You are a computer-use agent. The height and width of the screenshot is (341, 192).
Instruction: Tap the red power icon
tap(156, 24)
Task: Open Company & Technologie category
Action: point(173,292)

++++++

- _Task to carry out_
Output all the lines above, matching them word for word.

- _Task solution_
You are a computer-use agent. The height and width of the screenshot is (341, 192).
Instruction: Tap the red power icon
tap(156, 24)
Task: Open Company & Technologie category
Action: point(173,292)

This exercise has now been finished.